== What is needed ==
Copy the listing lines exactly as they appear, starting at the line that contains "click on 'Get" and ending after the line that contains "so click(x=614, y=181).".

== Records for this exercise ==
* start *

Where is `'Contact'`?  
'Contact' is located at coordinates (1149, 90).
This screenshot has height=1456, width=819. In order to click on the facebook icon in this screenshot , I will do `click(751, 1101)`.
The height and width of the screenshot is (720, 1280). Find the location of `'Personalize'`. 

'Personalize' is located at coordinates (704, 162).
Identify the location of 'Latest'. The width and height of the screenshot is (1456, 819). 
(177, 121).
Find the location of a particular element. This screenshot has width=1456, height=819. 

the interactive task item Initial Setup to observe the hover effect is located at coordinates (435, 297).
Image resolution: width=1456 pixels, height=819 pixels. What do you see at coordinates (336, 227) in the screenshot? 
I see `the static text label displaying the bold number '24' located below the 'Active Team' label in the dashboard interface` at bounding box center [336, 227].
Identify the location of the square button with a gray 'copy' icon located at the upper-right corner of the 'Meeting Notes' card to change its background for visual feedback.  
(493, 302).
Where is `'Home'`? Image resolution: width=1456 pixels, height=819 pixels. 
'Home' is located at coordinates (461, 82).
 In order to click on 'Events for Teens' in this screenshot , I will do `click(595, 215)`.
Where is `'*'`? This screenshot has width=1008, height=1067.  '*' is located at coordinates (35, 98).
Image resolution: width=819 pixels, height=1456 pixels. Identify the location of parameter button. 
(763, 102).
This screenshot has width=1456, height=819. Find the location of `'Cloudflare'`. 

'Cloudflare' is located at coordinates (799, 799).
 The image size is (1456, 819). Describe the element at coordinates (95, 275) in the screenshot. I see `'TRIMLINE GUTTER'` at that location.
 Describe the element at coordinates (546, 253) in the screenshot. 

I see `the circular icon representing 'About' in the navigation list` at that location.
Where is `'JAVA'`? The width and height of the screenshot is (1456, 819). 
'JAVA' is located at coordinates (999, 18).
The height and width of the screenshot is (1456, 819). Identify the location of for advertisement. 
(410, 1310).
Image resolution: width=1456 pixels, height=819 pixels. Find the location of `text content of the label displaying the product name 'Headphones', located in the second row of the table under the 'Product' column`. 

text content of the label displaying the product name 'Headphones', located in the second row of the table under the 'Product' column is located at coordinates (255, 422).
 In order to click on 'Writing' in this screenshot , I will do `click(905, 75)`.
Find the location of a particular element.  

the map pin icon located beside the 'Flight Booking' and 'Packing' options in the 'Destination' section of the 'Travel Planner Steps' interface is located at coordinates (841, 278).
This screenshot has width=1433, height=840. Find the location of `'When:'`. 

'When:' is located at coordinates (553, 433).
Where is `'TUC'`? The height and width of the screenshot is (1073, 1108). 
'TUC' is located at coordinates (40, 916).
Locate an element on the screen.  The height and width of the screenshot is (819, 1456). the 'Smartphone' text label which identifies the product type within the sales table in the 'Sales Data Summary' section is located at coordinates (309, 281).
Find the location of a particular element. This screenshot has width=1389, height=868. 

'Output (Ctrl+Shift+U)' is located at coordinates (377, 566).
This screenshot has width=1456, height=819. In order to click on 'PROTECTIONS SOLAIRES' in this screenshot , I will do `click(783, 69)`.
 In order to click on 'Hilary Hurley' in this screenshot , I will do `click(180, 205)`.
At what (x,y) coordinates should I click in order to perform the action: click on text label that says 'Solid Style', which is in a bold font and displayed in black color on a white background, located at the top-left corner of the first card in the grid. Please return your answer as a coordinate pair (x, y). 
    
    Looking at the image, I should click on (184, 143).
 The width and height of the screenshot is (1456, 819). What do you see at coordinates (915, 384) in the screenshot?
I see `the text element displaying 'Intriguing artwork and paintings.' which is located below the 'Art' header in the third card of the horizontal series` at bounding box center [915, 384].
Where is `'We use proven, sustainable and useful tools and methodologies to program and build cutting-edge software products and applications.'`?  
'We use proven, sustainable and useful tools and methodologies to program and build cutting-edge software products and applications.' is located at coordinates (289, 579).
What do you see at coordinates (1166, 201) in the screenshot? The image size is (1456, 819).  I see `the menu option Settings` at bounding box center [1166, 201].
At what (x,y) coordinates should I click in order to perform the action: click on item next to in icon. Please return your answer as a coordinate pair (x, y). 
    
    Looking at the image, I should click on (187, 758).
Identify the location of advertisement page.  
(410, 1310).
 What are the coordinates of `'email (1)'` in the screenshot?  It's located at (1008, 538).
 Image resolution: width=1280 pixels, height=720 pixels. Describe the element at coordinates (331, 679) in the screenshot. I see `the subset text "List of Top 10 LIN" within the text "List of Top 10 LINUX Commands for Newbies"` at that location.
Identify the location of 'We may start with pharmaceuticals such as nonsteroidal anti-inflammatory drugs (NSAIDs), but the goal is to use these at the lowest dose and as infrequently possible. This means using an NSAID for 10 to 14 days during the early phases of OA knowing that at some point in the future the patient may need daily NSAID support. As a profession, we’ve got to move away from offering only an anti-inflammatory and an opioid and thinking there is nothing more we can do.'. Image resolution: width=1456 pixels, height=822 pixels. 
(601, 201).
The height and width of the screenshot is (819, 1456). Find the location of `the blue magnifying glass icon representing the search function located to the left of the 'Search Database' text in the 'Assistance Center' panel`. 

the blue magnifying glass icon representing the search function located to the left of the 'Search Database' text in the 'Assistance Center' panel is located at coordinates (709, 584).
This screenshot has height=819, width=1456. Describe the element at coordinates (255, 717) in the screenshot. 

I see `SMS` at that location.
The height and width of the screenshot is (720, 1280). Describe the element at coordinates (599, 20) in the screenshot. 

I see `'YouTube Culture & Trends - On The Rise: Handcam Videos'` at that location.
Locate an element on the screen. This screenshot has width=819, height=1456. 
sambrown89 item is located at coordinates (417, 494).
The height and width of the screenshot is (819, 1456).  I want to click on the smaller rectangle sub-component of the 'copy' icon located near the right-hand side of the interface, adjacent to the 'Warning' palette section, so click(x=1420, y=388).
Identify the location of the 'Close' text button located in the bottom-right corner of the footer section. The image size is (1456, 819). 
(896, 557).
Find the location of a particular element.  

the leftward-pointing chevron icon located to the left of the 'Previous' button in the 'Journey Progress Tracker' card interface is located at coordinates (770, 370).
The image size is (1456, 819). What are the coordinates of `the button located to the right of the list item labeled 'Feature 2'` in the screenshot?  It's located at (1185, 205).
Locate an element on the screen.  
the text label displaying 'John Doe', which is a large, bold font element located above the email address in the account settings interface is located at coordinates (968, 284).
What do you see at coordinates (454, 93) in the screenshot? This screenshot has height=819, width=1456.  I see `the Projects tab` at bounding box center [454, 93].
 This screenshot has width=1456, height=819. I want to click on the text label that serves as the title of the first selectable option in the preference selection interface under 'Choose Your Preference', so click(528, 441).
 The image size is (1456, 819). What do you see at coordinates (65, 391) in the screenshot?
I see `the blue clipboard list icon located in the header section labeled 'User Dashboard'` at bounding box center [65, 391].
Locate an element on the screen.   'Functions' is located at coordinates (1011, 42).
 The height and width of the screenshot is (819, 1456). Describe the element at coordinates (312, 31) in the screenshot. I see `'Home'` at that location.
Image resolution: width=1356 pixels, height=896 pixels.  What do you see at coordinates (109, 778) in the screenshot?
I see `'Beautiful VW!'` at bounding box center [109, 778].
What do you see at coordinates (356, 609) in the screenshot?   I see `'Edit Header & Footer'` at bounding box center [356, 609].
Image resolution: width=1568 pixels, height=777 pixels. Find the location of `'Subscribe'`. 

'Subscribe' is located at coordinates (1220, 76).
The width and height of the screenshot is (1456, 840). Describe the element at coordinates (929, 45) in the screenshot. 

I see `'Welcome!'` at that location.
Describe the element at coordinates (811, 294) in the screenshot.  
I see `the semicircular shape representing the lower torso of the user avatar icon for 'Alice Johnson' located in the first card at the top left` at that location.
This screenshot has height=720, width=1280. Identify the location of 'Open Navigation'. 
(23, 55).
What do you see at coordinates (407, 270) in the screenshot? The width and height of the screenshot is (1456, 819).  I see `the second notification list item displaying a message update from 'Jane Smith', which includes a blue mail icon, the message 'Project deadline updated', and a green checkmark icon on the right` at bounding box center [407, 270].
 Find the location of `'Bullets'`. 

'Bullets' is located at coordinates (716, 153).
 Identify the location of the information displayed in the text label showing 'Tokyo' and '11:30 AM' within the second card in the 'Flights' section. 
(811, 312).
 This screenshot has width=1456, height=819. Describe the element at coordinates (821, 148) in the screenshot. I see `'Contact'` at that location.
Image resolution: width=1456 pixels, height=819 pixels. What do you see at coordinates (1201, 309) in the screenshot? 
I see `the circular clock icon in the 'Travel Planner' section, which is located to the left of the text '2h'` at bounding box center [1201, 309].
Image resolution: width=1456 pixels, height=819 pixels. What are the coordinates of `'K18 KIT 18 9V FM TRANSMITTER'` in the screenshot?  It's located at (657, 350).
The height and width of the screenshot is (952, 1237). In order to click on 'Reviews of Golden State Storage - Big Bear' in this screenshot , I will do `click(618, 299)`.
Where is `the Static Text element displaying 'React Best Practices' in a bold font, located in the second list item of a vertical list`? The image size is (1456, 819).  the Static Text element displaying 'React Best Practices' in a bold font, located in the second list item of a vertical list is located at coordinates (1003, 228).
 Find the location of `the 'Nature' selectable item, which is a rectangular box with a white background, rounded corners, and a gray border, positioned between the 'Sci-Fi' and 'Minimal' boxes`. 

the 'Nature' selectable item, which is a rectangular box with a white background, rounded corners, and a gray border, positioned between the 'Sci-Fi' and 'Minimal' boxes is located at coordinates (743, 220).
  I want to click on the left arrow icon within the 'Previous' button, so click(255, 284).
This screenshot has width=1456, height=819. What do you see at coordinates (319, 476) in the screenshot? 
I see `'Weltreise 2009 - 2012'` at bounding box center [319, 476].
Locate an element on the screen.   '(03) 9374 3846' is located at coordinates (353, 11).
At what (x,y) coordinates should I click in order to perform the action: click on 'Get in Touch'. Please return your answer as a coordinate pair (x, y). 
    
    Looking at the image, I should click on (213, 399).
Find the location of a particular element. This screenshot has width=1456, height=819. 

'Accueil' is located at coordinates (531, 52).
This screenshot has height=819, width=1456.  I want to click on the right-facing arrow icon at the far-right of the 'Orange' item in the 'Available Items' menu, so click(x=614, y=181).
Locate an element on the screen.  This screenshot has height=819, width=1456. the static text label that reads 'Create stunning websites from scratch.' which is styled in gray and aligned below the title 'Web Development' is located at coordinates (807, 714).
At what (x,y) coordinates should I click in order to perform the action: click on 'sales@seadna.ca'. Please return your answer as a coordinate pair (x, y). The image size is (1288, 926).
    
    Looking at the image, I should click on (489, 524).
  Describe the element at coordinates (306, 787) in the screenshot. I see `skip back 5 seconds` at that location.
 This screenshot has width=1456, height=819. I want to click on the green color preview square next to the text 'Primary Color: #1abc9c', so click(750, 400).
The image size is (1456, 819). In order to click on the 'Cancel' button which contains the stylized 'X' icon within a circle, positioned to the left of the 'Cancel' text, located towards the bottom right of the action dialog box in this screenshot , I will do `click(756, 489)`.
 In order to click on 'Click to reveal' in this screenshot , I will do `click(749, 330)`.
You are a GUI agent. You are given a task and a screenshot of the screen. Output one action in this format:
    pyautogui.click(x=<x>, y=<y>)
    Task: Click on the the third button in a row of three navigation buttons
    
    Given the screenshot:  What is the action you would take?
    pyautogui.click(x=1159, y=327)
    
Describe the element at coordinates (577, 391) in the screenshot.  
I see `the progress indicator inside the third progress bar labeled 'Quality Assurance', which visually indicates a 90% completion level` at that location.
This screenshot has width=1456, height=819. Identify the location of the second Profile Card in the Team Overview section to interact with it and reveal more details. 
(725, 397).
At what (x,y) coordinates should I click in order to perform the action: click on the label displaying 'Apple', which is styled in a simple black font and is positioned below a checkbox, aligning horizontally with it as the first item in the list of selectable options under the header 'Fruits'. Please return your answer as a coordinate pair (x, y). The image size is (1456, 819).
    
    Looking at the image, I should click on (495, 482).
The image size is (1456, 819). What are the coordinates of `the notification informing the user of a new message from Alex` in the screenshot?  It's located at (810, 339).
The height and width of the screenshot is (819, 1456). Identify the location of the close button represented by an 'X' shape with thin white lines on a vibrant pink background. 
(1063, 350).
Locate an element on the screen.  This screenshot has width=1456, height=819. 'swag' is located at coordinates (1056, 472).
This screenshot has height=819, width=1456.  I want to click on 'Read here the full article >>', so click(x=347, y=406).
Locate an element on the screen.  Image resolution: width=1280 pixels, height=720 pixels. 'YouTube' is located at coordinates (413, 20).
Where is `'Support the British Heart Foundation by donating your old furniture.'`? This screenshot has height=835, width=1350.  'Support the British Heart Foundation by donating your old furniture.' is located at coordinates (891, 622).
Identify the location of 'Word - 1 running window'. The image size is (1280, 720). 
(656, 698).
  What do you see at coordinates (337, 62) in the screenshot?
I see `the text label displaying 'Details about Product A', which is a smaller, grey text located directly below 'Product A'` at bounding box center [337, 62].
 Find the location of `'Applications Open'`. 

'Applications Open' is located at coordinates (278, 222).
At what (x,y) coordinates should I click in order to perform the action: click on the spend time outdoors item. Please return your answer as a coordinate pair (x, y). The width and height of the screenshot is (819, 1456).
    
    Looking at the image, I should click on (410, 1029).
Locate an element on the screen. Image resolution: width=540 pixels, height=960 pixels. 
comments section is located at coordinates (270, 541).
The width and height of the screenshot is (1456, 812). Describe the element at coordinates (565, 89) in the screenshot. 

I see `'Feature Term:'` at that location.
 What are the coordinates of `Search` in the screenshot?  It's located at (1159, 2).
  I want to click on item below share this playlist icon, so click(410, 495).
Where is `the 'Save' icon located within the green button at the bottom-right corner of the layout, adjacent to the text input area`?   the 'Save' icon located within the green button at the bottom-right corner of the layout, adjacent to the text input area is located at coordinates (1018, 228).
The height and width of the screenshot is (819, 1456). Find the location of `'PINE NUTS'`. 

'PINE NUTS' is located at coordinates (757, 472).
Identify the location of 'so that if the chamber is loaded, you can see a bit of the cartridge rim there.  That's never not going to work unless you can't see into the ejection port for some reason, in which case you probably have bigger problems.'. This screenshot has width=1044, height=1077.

* end *

== Reply to the task ==
At what (x,y) coordinates should I click in order to perform the action: click on 'Get in Touch'. Please return your answer as a coordinate pair (x, y). 
    
    Looking at the image, I should click on (213, 399).
Find the location of a particular element. This screenshot has width=1456, height=819. 

'Accueil' is located at coordinates (531, 52).
This screenshot has height=819, width=1456.  I want to click on the right-facing arrow icon at the far-right of the 'Orange' item in the 'Available Items' menu, so click(x=614, y=181).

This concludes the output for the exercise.